■ WHAT IS BEING ASKED
Start to finish, repeat the records exactly.

(Data excerpts)
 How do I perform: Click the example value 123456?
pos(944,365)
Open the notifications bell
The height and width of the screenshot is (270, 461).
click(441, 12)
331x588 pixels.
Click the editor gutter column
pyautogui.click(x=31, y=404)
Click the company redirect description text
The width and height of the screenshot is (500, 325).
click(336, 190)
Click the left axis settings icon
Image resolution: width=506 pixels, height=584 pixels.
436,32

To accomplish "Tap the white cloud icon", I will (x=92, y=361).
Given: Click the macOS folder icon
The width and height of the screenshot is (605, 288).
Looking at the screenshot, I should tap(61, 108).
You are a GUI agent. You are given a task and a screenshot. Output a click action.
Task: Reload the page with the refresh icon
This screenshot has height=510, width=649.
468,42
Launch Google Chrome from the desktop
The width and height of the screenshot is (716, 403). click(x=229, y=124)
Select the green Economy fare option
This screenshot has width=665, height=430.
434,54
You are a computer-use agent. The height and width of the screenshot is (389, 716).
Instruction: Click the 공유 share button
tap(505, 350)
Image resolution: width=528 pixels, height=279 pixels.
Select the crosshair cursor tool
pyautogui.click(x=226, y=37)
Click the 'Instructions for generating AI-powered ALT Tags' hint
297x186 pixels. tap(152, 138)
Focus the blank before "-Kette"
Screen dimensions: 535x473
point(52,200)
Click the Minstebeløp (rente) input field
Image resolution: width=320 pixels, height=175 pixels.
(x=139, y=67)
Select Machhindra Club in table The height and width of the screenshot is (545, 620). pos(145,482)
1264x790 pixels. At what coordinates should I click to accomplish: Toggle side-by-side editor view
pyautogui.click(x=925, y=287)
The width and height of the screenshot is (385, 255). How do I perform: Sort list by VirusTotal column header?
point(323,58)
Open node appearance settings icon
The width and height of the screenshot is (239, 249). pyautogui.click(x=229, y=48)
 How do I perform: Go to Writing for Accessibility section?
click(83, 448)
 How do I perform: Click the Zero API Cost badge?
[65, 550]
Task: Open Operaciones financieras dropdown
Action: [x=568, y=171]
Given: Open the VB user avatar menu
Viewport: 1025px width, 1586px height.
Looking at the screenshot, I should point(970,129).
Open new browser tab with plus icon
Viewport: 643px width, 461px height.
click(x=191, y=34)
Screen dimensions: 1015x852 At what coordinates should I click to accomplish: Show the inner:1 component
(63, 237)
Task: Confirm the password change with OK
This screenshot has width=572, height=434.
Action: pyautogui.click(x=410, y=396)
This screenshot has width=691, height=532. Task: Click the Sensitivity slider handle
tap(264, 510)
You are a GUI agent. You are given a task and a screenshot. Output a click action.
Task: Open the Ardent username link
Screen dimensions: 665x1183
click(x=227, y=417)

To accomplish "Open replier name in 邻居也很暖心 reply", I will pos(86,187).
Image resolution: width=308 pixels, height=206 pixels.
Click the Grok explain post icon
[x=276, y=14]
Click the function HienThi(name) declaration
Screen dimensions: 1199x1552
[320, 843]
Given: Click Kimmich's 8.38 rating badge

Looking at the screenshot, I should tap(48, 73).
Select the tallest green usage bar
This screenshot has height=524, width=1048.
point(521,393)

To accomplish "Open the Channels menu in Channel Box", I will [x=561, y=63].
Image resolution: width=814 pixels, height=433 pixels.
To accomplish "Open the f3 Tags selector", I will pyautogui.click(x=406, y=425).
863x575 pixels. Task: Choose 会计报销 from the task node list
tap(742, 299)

■ EXPECTED ANSWER
 How do I perform: Click the example value 123456?
pos(944,365)
Open the notifications bell
The height and width of the screenshot is (270, 461).
click(441, 12)
331x588 pixels.
Click the editor gutter column
pyautogui.click(x=31, y=404)
Click the company redirect description text
The width and height of the screenshot is (500, 325).
click(336, 190)
Click the left axis settings icon
Image resolution: width=506 pixels, height=584 pixels.
436,32

To accomplish "Tap the white cloud icon", I will (x=92, y=361).
Given: Click the macOS folder icon
The width and height of the screenshot is (605, 288).
Looking at the screenshot, I should tap(61, 108).
You are a GUI agent. You are given a task and a screenshot. Output a click action.
Task: Reload the page with the refresh icon
This screenshot has height=510, width=649.
468,42
Launch Google Chrome from the desktop
The width and height of the screenshot is (716, 403). click(x=229, y=124)
Select the green Economy fare option
This screenshot has width=665, height=430.
434,54
You are a computer-use agent. The height and width of the screenshot is (389, 716).
Instruction: Click the 공유 share button
tap(505, 350)
Image resolution: width=528 pixels, height=279 pixels.
Select the crosshair cursor tool
pyautogui.click(x=226, y=37)
Click the 'Instructions for generating AI-powered ALT Tags' hint
297x186 pixels. tap(152, 138)
Focus the blank before "-Kette"
Screen dimensions: 535x473
point(52,200)
Click the Minstebeløp (rente) input field
Image resolution: width=320 pixels, height=175 pixels.
(x=139, y=67)
Select Machhindra Club in table The height and width of the screenshot is (545, 620). pos(145,482)
1264x790 pixels. At what coordinates should I click to accomplish: Toggle side-by-side editor view
pyautogui.click(x=925, y=287)
The width and height of the screenshot is (385, 255). How do I perform: Sort list by VirusTotal column header?
point(323,58)
Open node appearance settings icon
The width and height of the screenshot is (239, 249). pyautogui.click(x=229, y=48)
 How do I perform: Go to Writing for Accessibility section?
click(83, 448)
 How do I perform: Click the Zero API Cost badge?
[65, 550]
Task: Open Operaciones financieras dropdown
Action: [x=568, y=171]
Given: Open the VB user avatar menu
Viewport: 1025px width, 1586px height.
Looking at the screenshot, I should point(970,129).
Open new browser tab with plus icon
Viewport: 643px width, 461px height.
click(x=191, y=34)
Screen dimensions: 1015x852 At what coordinates should I click to accomplish: Show the inner:1 component
(63, 237)
Task: Confirm the password change with OK
This screenshot has width=572, height=434.
Action: pyautogui.click(x=410, y=396)
This screenshot has width=691, height=532. Task: Click the Sensitivity slider handle
tap(264, 510)
You are a GUI agent. You are given a task and a screenshot. Output a click action.
Task: Open the Ardent username link
Screen dimensions: 665x1183
click(x=227, y=417)

To accomplish "Open replier name in 邻居也很暖心 reply", I will pos(86,187).
Image resolution: width=308 pixels, height=206 pixels.
Click the Grok explain post icon
[x=276, y=14]
Click the function HienThi(name) declaration
Screen dimensions: 1199x1552
[320, 843]
Given: Click Kimmich's 8.38 rating badge

Looking at the screenshot, I should tap(48, 73).
Select the tallest green usage bar
This screenshot has height=524, width=1048.
point(521,393)

To accomplish "Open the Channels menu in Channel Box", I will [x=561, y=63].
Image resolution: width=814 pixels, height=433 pixels.
To accomplish "Open the f3 Tags selector", I will pyautogui.click(x=406, y=425).
863x575 pixels. Task: Choose 会计报销 from the task node list
tap(742, 299)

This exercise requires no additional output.